** Text block follows **
Had I known they would go bankrupt 6 years later, I would have taken the lump sum offered ($56K+).... but at that time I was more concerned that with an RRSP, it would have been even more fighting with my ex in court , because her lawyer would have seen this RRSP lump sum as source of additional income to continue to pay her at the rate I was paying her at the time. 




> The former payment would be eligible for as contributions to an RRSP (amounts based on years of service pre-and-post 199?) but not sure about retirees' benefit payments. *Hopefully none of that 45c to the dollar are taxable*. ex-Nortel and pensioners will vote to settle on this since it's been a very long haul ... except for the lawyers involved.


It's ALL TAXABLE. In fact, I have received Total HWT (Health and Welfare Trust fund) paid out over 5 years: $3,296.28.

This year I applied and received $10K more from the HARDSHIP fund (which is a ONETIME PAYMENT ONLY) and the monitor withheld 20% of the $10K, so I received only $8k. 
Of course, I will include and claim the $2K of income tax withheld along with my tax on pension payments
when I file my 2016 return and get all or most of it back next year. This year I will have a lot of personal deductions to claim as well as my DTC.

According to my calculations based on my aggregate claim of $82K+,
I would be allowed somewhere between $37,143.90 at 45c on the dollar ... to.... $ 40,445.58 at 49c diff spread ; $3,301

However,* they will deduct the $13, 296.28 already paid to me* (HWT + Hardship fund) from whichever amount I will receive.

so in the end, I will only receive somwheres around:

Final lump sum payout: ($23, 847.62 , minus withholding tax (20%) = $4,769.53 ) = *$19, 078*
*payable to me* -> to be put into my new RRSP in 2017.

Or possibly if at the highest rate….

Final lump sum payout: $40,445.58 , minus withholding tax (20%) = $27, 148.72
minus withholding tax (20%) = $5429.74 ) = *$21, 719 payable to me.* put into my RRSP. 

Difference of only $2,641 in lump sum SPREAD payable to me ....after income tax withheld.


----------



## carverman (Nov 8, 2010)

Daniel A. said:


> 8 long years to sort this out, one has to wonder how many people passed away in that time waiting.
** End of Text block **
** Supplied records follows **
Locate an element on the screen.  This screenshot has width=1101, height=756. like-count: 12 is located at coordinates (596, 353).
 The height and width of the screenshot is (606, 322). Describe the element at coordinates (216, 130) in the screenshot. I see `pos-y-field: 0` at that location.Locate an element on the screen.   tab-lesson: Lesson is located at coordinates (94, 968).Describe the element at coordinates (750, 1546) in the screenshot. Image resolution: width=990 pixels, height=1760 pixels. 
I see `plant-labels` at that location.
** End of Supplied records **
** Supplied records follows **
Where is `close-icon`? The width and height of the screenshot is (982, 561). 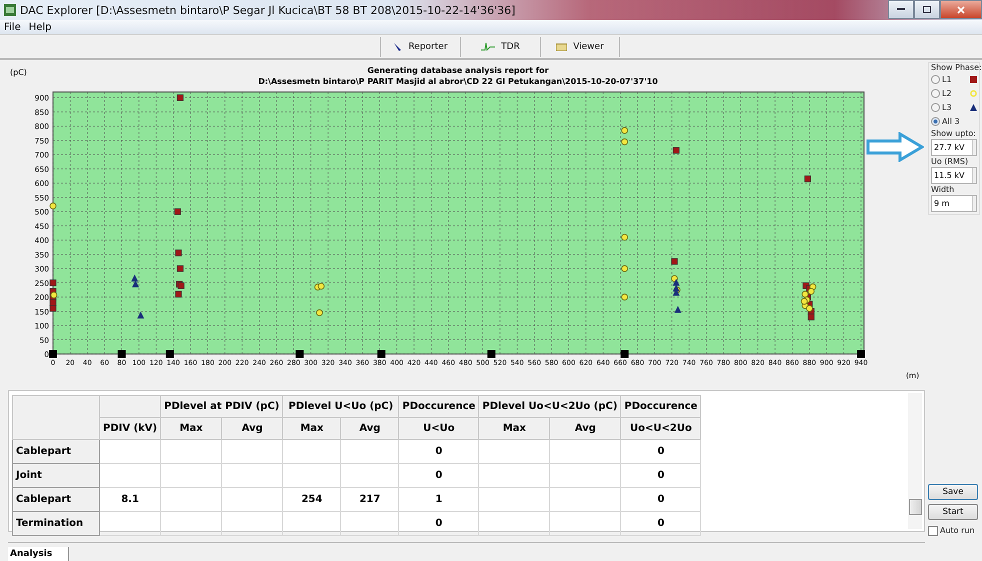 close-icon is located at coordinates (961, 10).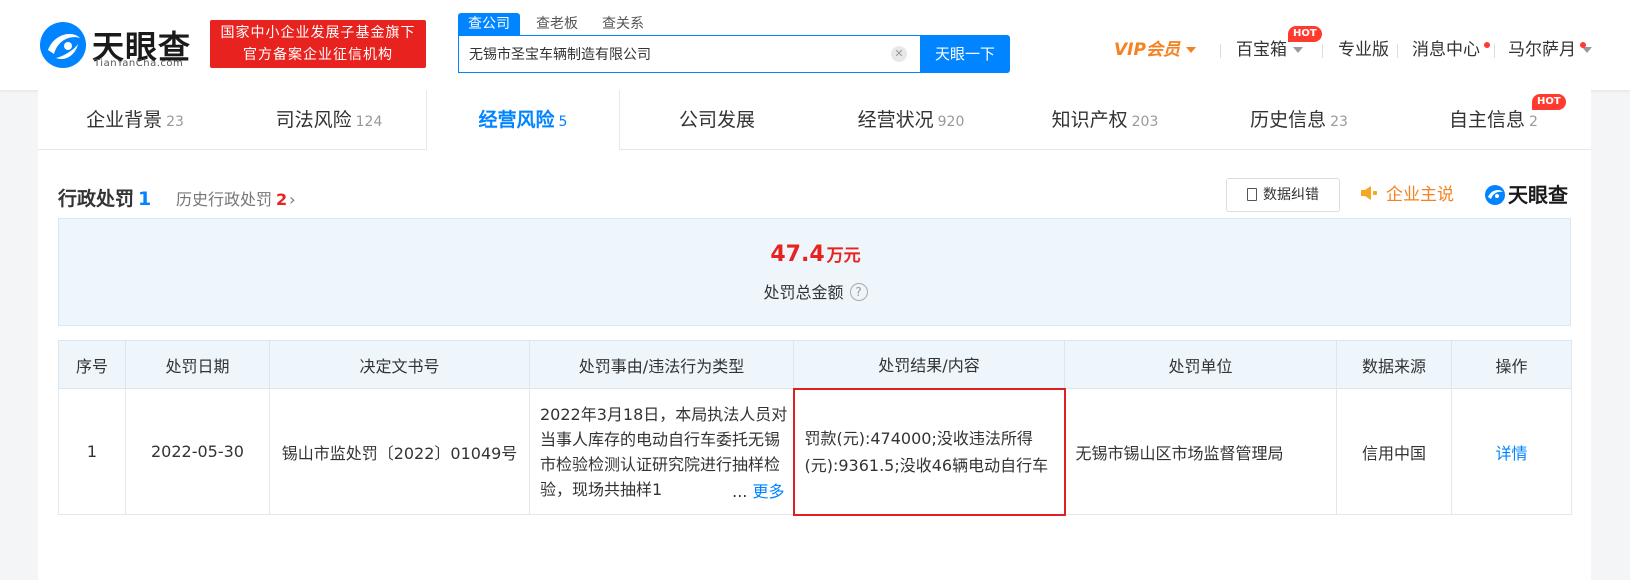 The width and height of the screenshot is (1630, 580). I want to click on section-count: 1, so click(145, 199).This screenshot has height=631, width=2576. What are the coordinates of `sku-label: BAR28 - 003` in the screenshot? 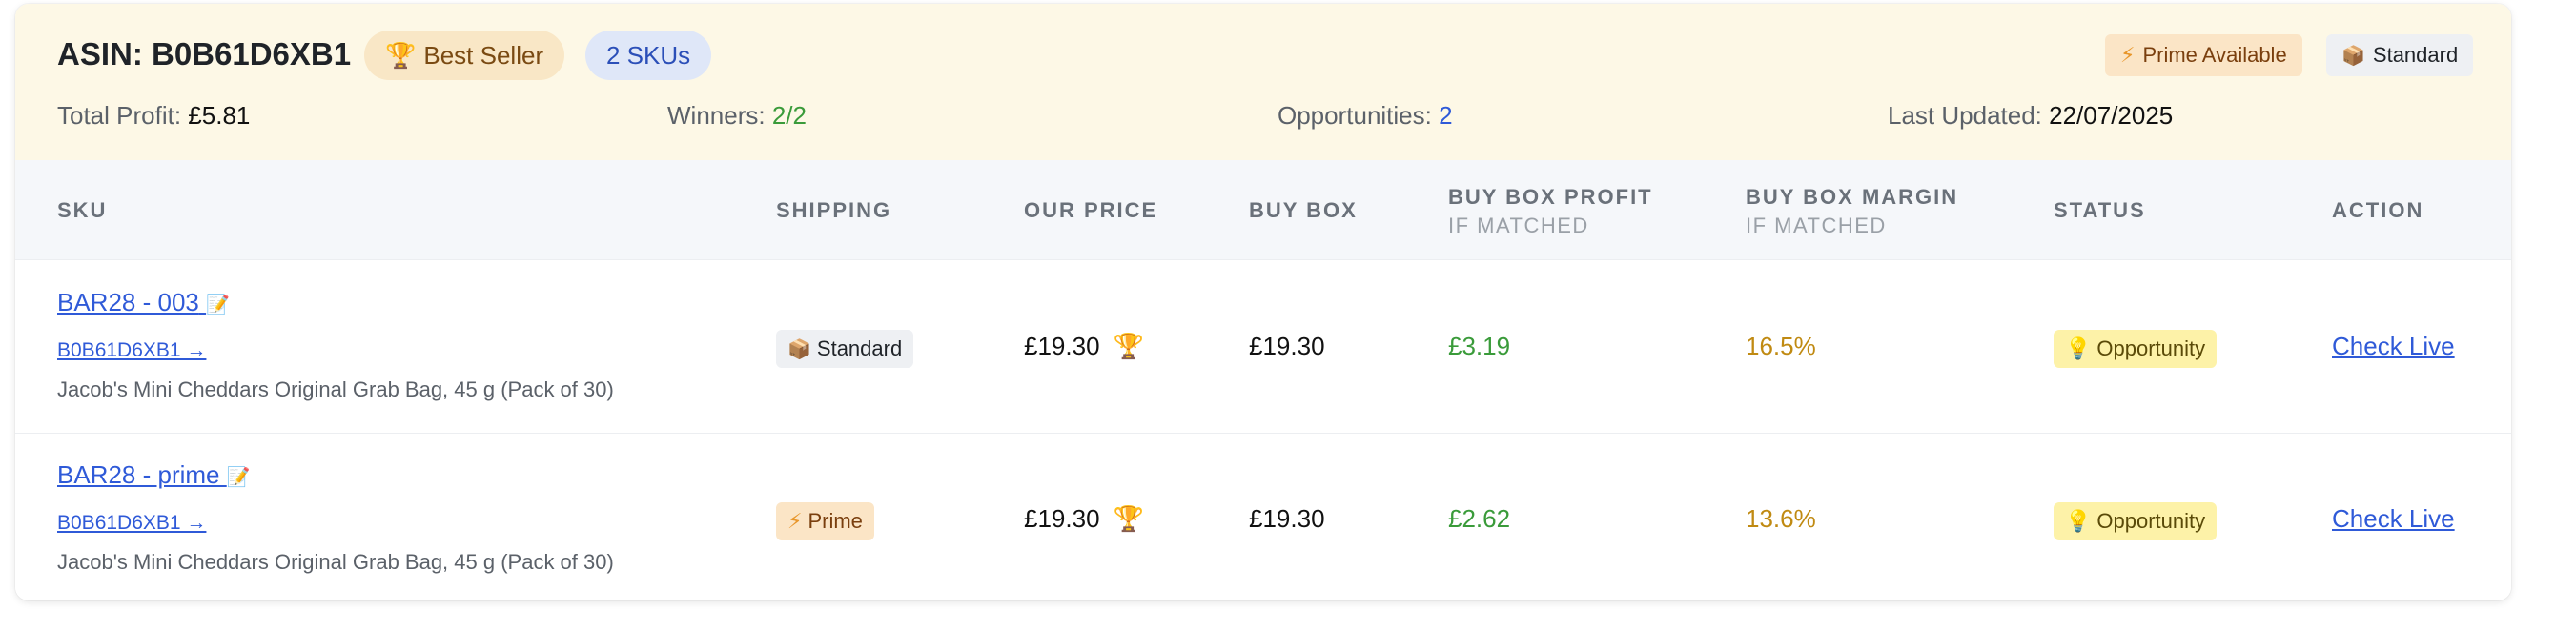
** End of Supplied records **
● Try it
Copy out the forum discussion about the Nortel settlement payouts in full, word for word.

● Reply to the task
Had I known they would go bankrupt 6 years later, I would have taken the lump sum offered ($56K+).... but at that time I was more concerned that with an RRSP, it would have been even more fighting with my ex in court , because her lawyer would have seen this RRSP lump sum as source of additional income to continue to pay her at the rate I was paying her at the time. 




> The former payment would be eligible for as contributions to an RRSP (amounts based on years of service pre-and-post 199?) but not sure about retirees' benefit payments. *Hopefully none of that 45c to the dollar are taxable*. ex-Nortel and pensioners will vote to settle on this since it's been a very long haul ... except for the lawyers involved.


It's ALL TAXABLE. In fact, I have received Total HWT (Health and Welfare Trust fund) paid out over 5 years: $3,296.28.

This year I applied and received $10K more from the HARDSHIP fund (which is a ONETIME PAYMENT ONLY) and the monitor withheld 20% of the $10K, so I received only $8k. 
Of course, I will include and claim the $2K of income tax withheld along with my tax on pension payments
when I file my 2016 return and get all or most of it back next year. This year I will have a lot of personal deductions to claim as well as my DTC.

According to my calculations based on my aggregate claim of $82K+,
I would be allowed somewhere between $37,143.90 at 45c on the dollar ... to.... $ 40,445.58 at 49c diff spread ; $3,301

However,* they will deduct the $13, 296.28 already paid to me* (HWT + Hardship fund) from whichever amount I will receive.

so in the end, I will only receive somwheres around:

Final lump sum payout: ($23, 847.62 , minus withholding tax (20%) = $4,769.53 ) = *$19, 078*
*payable to me* -> to be put into my new RRSP in 2017.

Or possibly if at the highest rate….

Final lump sum payout: $40,445.58 , minus withholding tax (20%) = $27, 148.72
minus withholding tax (20%) = $5429.74 ) = *$21, 719 payable to me.* put into my RRSP. 

Difference of only $2,641 in lump sum SPREAD payable to me ....after income tax withheld.


----------



## carverman (Nov 8, 2010)

Daniel A. said:


> 8 long years to sort this out, one has to wonder how many people passed away in that time waiting.